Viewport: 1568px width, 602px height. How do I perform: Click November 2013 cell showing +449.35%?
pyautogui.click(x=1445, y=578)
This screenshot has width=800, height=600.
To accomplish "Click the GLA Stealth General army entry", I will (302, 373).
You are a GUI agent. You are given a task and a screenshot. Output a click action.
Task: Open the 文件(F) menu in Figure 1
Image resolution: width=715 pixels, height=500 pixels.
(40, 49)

□ □ □

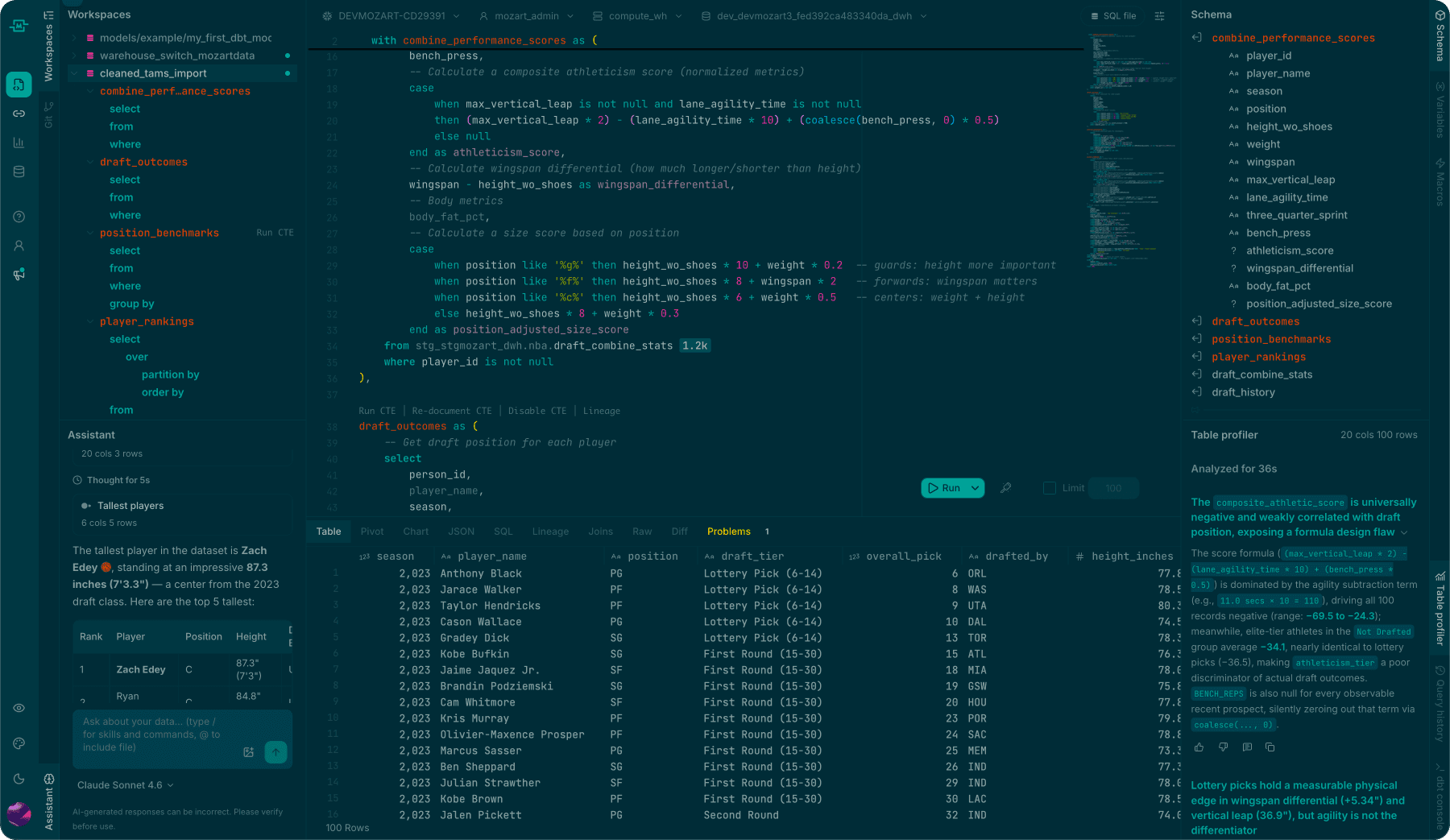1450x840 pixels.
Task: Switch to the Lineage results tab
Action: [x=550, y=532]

□ □ □

▸ **Exercise brief**
Pull out each line of the listing that contains the word "height".

▸ **The completed task**
Viewport: 1568px width, 602px height. How do I perform: Click November 2013 cell showing +449.35%?
This screenshot has width=800, height=600.
Image resolution: width=715 pixels, height=500 pixels.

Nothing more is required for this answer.